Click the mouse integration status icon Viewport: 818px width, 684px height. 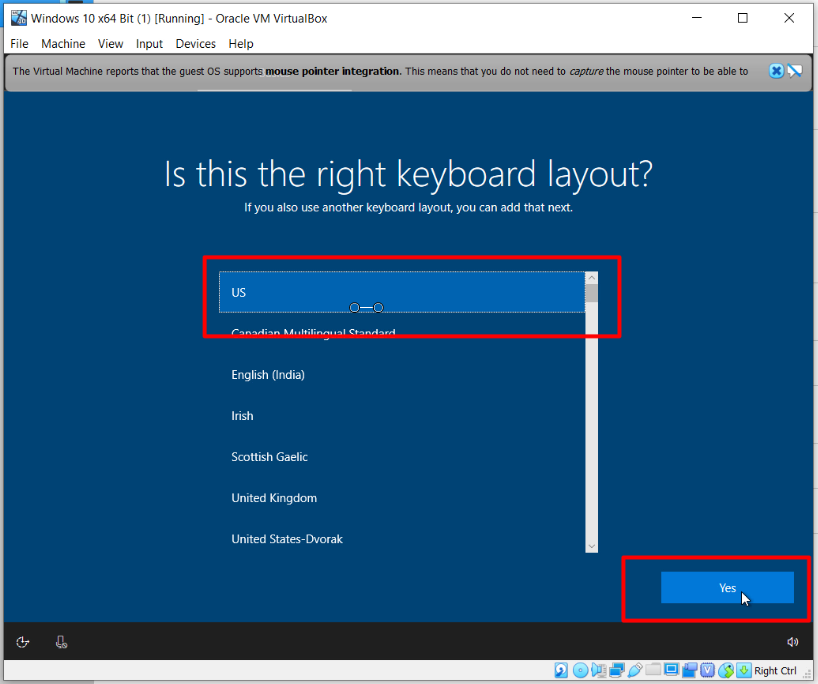724,670
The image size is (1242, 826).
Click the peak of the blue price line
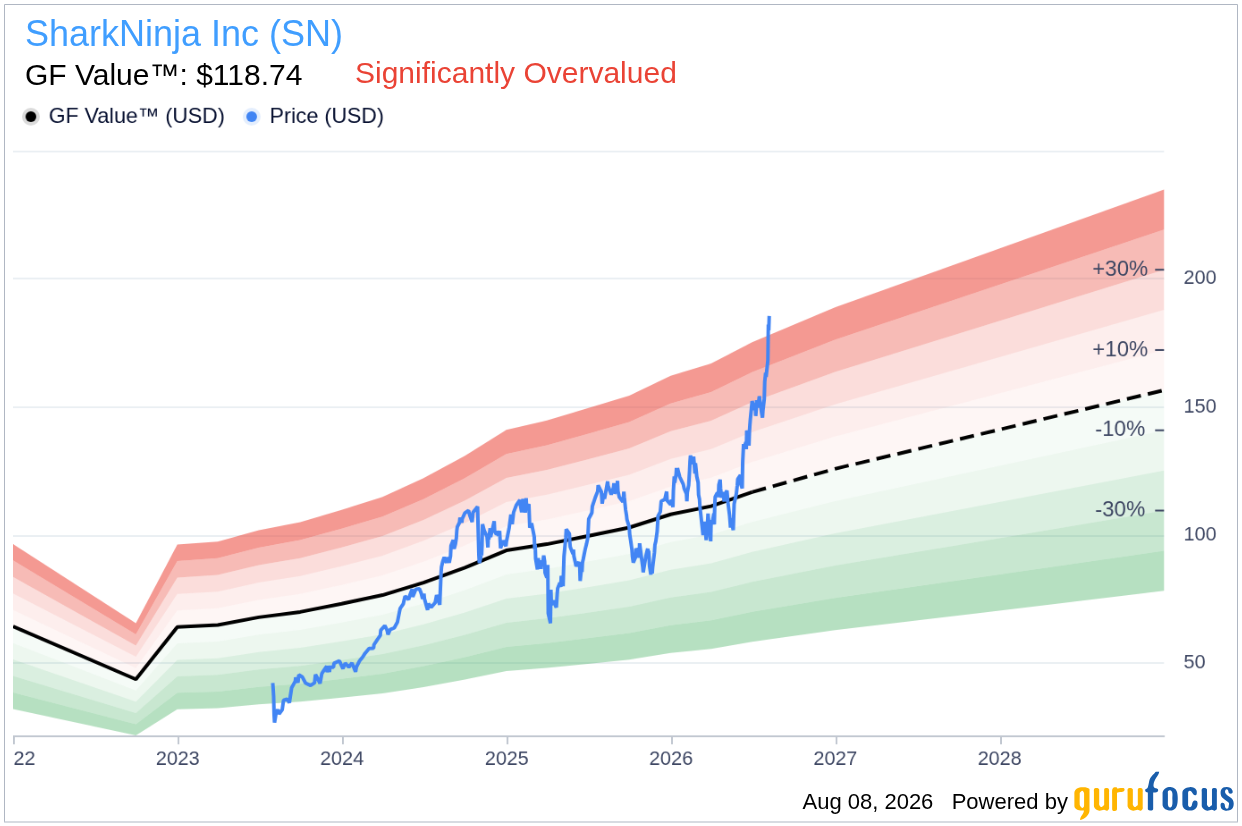tap(769, 318)
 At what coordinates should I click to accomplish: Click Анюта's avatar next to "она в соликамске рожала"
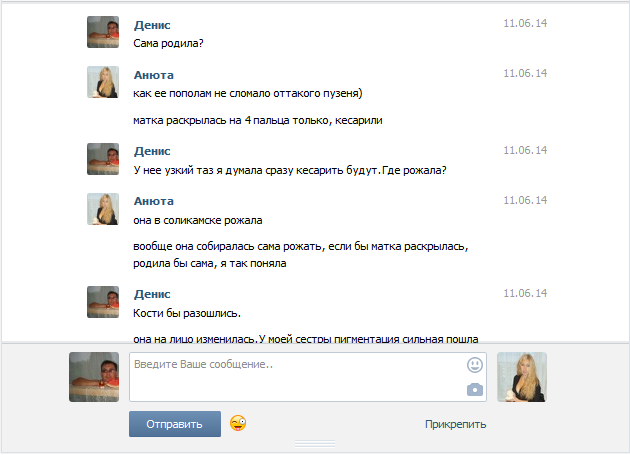click(x=103, y=209)

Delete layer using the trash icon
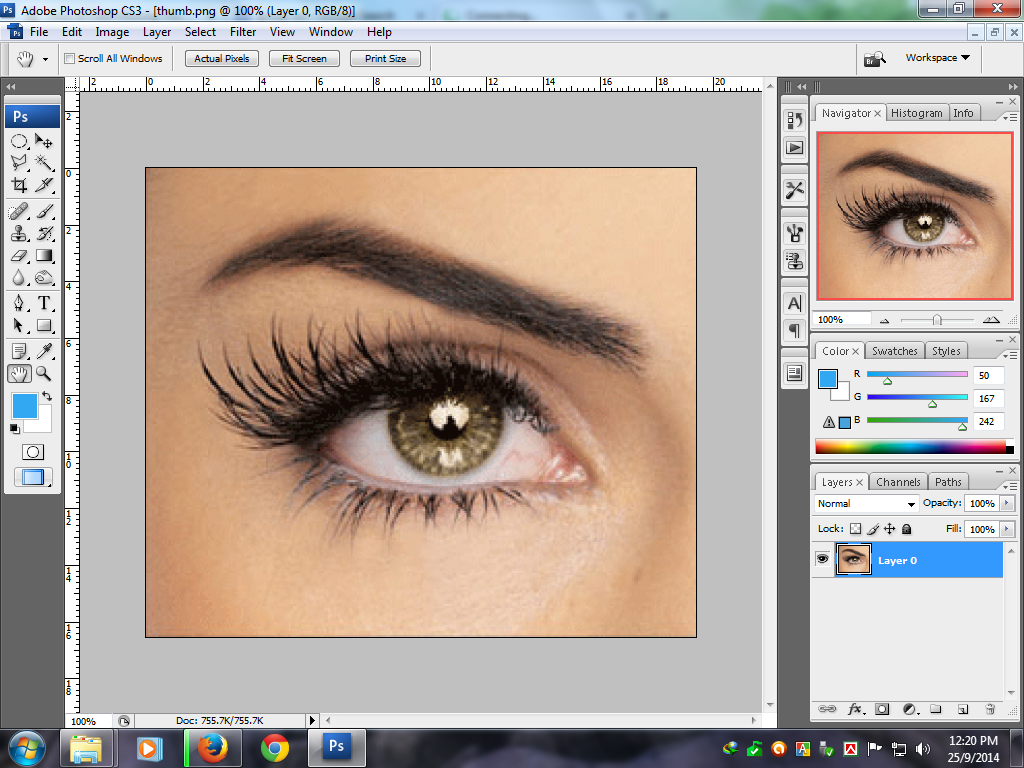pos(989,709)
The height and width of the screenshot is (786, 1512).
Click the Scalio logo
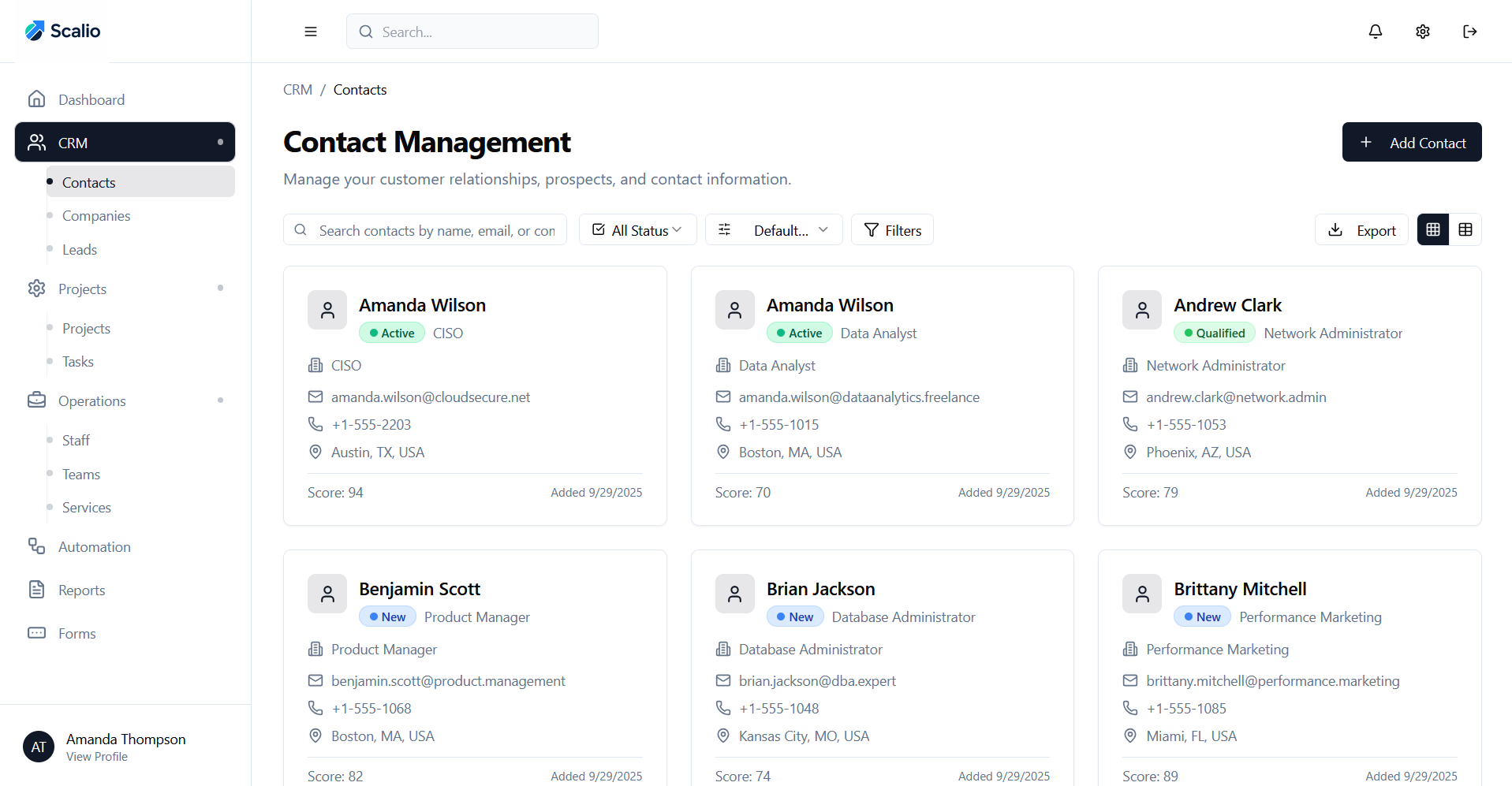pos(63,31)
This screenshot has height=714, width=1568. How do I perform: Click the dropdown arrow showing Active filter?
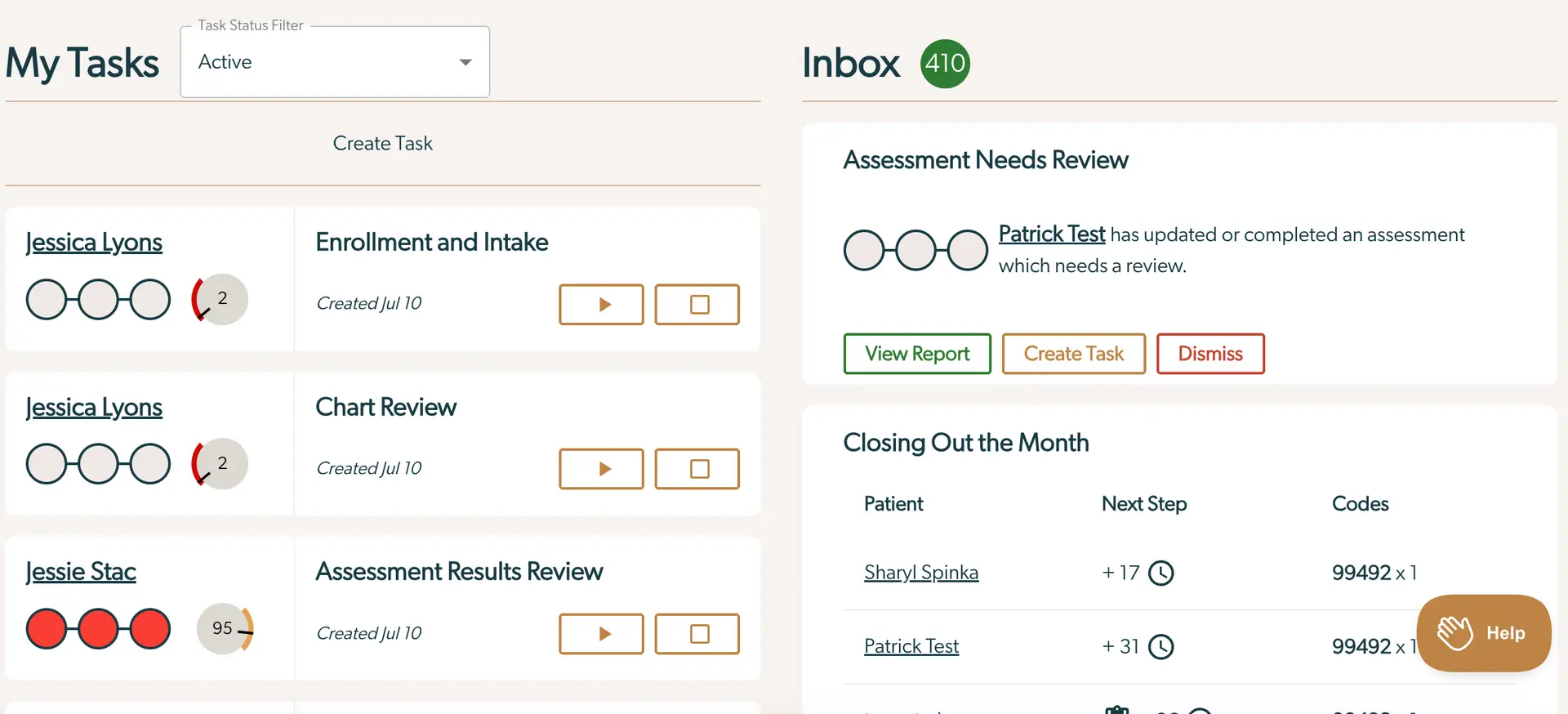coord(466,61)
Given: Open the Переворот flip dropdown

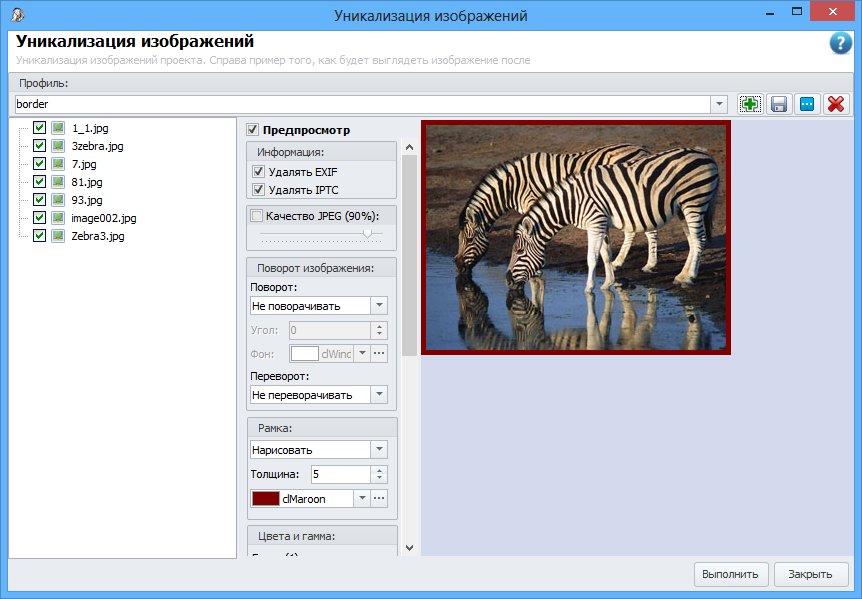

#### WORK TASK:
Nothing but the lines from the line holding "The height and" through the last line of the entries above is to be reproduced, exactly and without pictures.

#### RESULT:
The height and width of the screenshot is (786, 1512).
Click the Scalio logo
pos(63,31)
This screenshot has height=714, width=1568. How do I perform: Click the dropdown arrow showing Active filter?
coord(466,61)
Given: Open the Переворот flip dropdown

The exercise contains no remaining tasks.